[[ Data for review, beginning ]]
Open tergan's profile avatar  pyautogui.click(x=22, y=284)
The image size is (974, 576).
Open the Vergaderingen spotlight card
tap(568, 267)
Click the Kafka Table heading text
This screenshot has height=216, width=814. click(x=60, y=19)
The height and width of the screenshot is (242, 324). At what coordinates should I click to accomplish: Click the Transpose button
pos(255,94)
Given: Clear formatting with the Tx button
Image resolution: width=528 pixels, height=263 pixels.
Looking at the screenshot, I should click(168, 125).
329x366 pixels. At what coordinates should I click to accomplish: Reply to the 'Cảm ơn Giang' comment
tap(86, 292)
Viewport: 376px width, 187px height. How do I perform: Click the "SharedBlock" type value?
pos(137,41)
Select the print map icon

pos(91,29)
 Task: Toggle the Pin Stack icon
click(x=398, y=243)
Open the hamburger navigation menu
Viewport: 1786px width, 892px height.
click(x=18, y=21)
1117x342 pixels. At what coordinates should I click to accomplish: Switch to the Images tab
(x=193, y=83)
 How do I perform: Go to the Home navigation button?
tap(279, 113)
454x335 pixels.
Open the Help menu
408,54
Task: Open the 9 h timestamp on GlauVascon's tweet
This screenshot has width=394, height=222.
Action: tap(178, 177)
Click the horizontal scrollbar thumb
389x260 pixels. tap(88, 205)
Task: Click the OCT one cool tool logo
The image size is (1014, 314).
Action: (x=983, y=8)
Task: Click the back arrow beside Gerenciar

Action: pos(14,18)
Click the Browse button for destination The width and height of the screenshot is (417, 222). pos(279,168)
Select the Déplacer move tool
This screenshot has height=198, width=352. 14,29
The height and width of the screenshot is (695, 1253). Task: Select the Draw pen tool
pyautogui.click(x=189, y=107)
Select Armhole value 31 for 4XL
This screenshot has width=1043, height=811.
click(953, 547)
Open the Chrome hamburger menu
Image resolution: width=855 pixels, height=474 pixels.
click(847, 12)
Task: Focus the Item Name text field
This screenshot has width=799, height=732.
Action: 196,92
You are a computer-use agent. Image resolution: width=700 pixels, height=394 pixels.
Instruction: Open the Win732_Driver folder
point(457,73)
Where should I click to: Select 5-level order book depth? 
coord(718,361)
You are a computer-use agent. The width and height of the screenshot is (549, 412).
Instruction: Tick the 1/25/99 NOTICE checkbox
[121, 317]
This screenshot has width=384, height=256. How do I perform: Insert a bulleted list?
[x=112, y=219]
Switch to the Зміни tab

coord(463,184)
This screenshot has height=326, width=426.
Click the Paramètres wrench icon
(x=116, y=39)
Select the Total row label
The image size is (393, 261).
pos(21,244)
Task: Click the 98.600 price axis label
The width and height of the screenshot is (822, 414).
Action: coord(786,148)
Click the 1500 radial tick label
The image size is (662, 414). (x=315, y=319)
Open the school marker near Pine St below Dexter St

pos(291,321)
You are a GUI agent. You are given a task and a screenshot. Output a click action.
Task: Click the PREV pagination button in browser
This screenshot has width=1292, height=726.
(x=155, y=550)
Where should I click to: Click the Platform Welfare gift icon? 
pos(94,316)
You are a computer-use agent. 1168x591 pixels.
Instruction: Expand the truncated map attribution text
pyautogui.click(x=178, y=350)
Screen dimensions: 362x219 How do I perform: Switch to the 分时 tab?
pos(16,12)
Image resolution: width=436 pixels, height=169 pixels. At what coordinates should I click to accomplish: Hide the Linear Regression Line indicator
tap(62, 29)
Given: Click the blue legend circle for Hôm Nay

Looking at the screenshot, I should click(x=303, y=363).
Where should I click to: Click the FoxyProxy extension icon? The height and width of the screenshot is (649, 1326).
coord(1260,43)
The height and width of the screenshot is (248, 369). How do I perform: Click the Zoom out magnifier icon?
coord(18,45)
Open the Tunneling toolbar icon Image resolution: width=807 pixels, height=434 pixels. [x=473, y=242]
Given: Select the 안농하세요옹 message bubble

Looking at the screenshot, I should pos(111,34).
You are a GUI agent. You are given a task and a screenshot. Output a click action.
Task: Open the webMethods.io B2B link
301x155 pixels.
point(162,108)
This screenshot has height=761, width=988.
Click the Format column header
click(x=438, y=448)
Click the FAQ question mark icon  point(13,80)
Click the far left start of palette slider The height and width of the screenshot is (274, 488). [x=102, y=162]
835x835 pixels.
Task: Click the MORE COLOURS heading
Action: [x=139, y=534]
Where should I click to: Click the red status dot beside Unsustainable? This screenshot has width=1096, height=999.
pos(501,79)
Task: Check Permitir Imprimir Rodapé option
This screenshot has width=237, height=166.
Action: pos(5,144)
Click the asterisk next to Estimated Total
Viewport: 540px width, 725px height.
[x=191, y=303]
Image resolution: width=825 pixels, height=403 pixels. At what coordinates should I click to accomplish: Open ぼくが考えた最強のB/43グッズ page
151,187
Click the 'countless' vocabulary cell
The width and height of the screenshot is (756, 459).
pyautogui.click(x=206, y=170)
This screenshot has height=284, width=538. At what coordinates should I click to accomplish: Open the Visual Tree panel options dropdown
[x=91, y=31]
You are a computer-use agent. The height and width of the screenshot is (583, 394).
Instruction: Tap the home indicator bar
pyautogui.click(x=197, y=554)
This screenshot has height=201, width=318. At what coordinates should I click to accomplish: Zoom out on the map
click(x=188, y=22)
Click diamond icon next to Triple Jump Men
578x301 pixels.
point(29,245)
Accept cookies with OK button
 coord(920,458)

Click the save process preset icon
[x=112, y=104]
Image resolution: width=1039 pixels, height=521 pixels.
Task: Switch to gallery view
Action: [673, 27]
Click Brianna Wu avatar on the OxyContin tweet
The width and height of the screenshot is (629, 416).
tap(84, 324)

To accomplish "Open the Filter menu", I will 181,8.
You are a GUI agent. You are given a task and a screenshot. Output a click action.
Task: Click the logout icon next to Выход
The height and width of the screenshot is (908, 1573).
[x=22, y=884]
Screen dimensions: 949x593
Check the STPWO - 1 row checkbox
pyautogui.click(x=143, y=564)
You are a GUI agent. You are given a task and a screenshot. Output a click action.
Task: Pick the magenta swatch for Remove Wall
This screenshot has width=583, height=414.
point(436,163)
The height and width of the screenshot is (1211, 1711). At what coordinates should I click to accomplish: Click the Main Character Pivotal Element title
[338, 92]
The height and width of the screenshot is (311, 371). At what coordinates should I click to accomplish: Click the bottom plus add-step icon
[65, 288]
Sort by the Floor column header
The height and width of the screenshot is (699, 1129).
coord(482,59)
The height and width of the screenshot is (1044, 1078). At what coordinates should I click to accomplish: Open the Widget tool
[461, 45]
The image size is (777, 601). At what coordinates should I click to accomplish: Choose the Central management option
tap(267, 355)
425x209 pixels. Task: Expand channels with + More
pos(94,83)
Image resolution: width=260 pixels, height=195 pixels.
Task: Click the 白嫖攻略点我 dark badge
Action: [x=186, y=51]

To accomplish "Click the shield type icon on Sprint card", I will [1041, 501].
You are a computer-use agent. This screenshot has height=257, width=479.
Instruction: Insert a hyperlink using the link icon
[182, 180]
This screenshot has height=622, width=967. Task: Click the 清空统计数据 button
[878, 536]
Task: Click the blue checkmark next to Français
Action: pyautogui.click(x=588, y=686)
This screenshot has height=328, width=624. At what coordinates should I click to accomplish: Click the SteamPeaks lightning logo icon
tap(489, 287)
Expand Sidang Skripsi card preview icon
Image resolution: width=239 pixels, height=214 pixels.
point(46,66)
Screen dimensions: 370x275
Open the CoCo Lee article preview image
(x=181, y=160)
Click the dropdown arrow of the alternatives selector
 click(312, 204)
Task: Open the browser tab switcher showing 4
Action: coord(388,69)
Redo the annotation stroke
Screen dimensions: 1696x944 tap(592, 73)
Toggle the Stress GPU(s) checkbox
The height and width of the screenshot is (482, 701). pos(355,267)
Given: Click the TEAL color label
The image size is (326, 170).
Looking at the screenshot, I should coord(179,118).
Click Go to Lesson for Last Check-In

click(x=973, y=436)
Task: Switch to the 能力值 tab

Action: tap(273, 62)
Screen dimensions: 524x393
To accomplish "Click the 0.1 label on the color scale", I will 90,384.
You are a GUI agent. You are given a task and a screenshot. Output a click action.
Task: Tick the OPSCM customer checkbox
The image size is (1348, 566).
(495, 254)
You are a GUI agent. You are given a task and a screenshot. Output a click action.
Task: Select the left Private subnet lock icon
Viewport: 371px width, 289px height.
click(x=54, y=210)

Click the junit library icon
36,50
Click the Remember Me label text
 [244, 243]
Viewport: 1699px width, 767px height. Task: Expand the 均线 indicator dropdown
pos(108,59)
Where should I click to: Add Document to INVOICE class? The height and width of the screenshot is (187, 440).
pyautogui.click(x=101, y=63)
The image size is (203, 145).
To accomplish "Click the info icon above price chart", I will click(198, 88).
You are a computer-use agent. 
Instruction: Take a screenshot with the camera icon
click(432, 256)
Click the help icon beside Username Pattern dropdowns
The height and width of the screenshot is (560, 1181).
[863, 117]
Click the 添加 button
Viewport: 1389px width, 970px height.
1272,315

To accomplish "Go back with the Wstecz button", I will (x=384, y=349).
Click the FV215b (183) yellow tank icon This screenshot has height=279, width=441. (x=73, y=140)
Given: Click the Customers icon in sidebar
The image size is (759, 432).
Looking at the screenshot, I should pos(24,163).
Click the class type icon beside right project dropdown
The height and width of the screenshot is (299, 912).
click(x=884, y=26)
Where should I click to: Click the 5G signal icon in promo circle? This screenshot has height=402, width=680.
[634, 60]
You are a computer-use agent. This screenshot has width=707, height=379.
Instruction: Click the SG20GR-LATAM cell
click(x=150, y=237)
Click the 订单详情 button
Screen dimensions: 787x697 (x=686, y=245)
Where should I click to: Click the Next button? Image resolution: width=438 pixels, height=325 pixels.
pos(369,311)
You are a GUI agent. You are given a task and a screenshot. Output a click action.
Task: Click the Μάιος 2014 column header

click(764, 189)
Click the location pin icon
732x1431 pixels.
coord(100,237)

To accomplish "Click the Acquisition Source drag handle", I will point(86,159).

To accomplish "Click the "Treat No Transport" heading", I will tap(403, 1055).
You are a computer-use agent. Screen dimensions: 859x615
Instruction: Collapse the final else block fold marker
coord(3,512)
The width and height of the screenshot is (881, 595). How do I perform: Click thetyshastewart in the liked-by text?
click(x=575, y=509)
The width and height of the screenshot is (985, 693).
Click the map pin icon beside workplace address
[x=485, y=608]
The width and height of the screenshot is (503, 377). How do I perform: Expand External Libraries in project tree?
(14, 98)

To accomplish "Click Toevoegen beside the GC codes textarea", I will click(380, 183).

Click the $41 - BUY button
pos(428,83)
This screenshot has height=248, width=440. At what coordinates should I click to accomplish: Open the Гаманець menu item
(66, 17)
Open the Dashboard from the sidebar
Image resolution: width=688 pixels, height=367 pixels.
[[ Data for review, end ]]
Assigned task: What is the number of lines in the records that contain "price"? Give that number only.

Written reply: 2